→ **What the task requires**
Starting at the first of the lines below and stopping after the one that contains "(x=237, y=58)", give those lines again with "Viewport" changed to "Display" and nothing else altered.

──────────

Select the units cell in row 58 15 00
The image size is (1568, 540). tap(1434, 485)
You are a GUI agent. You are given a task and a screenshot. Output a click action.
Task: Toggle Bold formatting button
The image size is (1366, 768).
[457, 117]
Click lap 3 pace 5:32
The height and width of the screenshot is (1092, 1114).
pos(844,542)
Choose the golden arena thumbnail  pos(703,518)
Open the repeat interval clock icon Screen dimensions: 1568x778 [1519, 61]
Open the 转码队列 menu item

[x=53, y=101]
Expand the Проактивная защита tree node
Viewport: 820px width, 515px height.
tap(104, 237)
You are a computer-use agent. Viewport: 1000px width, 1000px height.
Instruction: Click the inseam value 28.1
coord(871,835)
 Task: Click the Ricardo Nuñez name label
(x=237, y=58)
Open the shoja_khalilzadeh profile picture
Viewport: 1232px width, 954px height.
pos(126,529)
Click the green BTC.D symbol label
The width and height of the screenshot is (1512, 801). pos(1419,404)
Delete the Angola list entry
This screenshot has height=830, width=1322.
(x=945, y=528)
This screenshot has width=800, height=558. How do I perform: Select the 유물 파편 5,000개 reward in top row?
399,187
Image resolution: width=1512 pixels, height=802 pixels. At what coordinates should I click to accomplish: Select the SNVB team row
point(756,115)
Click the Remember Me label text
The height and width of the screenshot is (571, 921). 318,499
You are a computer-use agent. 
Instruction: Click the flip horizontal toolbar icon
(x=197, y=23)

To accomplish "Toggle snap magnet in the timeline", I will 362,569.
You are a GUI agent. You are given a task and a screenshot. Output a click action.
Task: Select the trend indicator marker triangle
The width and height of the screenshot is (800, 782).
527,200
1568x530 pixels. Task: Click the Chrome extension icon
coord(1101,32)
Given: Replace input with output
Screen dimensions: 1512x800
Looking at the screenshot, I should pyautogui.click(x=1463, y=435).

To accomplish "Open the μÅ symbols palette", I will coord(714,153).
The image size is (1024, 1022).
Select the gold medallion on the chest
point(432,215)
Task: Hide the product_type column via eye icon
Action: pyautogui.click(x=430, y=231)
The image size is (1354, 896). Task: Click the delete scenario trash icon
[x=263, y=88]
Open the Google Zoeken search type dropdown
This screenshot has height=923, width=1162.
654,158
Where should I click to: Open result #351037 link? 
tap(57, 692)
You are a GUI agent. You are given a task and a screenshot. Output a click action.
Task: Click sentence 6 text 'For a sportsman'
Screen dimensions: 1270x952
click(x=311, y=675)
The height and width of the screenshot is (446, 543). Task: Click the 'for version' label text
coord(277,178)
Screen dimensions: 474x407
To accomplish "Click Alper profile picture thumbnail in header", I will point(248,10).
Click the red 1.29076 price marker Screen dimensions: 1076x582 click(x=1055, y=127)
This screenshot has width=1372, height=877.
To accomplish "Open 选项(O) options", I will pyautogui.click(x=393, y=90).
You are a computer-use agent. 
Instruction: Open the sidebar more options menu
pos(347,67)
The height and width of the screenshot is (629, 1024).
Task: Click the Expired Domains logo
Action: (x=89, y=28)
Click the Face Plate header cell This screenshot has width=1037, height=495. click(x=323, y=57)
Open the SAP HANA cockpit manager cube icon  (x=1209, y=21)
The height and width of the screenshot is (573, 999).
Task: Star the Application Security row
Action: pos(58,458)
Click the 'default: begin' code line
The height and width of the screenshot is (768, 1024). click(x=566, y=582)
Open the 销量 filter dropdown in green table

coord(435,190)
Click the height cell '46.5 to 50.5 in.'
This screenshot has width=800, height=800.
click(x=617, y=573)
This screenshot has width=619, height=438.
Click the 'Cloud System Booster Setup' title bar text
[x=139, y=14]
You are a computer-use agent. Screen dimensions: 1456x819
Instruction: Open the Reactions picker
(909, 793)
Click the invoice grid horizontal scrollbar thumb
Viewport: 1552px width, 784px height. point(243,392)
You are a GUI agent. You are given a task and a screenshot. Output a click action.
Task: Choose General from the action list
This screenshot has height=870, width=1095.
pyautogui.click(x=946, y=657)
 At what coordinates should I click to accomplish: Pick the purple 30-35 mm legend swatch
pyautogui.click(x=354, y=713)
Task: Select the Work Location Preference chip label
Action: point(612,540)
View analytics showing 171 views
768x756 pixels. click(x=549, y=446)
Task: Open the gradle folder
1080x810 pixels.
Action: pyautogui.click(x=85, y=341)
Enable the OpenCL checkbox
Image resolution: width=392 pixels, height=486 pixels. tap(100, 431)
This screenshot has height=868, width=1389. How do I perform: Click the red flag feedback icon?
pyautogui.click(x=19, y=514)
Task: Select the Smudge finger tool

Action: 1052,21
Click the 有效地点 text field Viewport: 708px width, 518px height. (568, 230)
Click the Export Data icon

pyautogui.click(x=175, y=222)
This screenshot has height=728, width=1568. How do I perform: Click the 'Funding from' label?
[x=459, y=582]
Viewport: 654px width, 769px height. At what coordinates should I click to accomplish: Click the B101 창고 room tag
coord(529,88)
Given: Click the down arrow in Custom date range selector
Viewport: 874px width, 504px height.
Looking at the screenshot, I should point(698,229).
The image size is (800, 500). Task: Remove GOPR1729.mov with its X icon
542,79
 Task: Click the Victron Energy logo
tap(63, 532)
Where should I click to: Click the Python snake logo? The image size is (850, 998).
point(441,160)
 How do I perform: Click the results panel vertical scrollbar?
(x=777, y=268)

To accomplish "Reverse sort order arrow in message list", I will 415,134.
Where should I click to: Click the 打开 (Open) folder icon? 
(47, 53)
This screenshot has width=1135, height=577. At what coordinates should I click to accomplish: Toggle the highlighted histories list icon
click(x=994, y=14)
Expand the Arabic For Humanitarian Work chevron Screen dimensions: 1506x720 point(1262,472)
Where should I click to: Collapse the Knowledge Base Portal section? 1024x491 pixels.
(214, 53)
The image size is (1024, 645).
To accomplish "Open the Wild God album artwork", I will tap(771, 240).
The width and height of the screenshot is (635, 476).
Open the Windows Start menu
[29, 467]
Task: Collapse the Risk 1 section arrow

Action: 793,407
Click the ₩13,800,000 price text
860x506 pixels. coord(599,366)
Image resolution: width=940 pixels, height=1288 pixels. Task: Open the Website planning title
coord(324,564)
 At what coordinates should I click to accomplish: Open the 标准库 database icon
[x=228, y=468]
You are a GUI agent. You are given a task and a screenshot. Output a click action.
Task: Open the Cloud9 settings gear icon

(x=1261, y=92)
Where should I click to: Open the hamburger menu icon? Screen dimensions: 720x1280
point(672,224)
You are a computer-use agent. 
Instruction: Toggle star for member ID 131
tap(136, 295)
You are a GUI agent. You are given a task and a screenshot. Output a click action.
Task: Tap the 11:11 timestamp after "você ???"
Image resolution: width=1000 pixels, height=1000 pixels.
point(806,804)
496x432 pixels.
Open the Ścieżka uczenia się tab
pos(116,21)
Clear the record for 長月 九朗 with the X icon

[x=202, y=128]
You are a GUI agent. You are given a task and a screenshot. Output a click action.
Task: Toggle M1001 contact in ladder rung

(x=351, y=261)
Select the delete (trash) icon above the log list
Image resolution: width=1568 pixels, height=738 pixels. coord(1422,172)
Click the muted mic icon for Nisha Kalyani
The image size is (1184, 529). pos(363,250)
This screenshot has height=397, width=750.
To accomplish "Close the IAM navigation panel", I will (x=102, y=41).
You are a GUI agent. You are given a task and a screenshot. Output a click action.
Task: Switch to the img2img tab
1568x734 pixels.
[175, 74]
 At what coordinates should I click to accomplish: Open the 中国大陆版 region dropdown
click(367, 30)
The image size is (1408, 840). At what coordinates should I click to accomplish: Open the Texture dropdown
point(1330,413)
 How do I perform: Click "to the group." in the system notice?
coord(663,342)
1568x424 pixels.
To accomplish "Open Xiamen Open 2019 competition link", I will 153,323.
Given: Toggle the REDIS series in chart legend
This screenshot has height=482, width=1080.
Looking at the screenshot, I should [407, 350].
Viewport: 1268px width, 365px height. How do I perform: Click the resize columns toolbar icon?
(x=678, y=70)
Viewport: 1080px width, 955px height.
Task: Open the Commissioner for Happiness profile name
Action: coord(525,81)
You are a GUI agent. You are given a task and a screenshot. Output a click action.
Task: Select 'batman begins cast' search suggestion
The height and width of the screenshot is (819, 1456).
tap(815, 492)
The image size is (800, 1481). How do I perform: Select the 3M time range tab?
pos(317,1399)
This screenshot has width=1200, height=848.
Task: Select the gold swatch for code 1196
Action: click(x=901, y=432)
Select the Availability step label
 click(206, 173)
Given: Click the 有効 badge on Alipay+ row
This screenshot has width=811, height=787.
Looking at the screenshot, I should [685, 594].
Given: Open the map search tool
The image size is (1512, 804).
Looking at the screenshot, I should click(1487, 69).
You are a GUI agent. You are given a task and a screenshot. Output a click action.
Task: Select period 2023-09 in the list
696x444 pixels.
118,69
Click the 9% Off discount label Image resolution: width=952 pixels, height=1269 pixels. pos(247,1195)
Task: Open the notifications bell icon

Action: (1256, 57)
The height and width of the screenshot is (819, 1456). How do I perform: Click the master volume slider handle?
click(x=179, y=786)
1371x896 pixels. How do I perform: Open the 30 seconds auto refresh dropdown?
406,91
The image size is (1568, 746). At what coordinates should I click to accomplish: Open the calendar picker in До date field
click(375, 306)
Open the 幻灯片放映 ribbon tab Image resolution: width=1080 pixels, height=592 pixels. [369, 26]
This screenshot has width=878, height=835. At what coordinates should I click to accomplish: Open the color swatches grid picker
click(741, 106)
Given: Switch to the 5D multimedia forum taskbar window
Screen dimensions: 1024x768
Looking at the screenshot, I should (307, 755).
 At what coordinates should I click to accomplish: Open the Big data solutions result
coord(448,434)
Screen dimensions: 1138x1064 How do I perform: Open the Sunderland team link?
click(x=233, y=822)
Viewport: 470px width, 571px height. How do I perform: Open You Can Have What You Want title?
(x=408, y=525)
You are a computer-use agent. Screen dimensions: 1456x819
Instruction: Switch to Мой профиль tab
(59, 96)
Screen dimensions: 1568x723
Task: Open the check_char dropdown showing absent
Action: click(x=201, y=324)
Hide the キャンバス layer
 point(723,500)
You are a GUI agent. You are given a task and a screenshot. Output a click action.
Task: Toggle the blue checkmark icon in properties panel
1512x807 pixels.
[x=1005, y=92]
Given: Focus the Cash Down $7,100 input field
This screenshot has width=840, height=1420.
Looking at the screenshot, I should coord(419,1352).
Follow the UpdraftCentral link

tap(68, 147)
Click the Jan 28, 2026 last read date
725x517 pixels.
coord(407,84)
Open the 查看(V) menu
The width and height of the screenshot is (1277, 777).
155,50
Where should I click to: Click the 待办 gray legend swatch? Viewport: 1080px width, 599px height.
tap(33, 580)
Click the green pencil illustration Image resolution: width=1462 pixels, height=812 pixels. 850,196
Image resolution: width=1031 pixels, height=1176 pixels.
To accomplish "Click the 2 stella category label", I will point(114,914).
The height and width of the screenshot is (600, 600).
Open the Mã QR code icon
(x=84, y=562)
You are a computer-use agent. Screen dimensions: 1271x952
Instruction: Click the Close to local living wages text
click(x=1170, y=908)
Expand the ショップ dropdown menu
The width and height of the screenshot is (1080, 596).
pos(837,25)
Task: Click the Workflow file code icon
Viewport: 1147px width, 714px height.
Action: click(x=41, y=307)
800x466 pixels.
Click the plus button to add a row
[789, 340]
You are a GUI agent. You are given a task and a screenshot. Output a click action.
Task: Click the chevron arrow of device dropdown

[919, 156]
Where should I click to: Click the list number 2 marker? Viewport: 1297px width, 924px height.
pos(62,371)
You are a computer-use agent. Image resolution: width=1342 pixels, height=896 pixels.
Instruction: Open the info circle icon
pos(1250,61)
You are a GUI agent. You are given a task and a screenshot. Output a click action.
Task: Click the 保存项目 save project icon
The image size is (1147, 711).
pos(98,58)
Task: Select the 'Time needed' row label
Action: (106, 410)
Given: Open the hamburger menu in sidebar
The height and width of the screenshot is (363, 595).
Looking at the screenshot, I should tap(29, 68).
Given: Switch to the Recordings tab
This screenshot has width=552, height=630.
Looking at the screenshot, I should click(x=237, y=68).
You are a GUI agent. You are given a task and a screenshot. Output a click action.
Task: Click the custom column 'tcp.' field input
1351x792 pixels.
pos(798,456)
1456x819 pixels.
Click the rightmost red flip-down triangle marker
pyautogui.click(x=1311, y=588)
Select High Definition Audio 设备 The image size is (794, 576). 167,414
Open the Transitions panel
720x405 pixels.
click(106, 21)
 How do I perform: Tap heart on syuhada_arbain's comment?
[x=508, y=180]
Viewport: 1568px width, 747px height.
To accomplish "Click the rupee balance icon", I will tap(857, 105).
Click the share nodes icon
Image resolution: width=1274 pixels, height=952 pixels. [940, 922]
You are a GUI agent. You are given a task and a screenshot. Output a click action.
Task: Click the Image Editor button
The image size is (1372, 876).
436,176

──────────

→ **Exercise result**
Select the units cell in row 58 15 00
The image size is (1568, 540). tap(1434, 485)
You are a GUI agent. You are given a task and a screenshot. Output a click action.
Task: Toggle Bold formatting button
The image size is (1366, 768).
[457, 117]
Click lap 3 pace 5:32
The height and width of the screenshot is (1092, 1114).
pos(844,542)
Choose the golden arena thumbnail  pos(703,518)
Open the repeat interval clock icon Screen dimensions: 1568x778 [1519, 61]
Open the 转码队列 menu item

[x=53, y=101]
Expand the Проактивная защита tree node
Display: 820px width, 515px height.
tap(104, 237)
You are a computer-use agent. Display: 1000px width, 1000px height.
Instruction: Click the inseam value 28.1
coord(871,835)
 Task: Click the Ricardo Nuñez name label
(x=237, y=58)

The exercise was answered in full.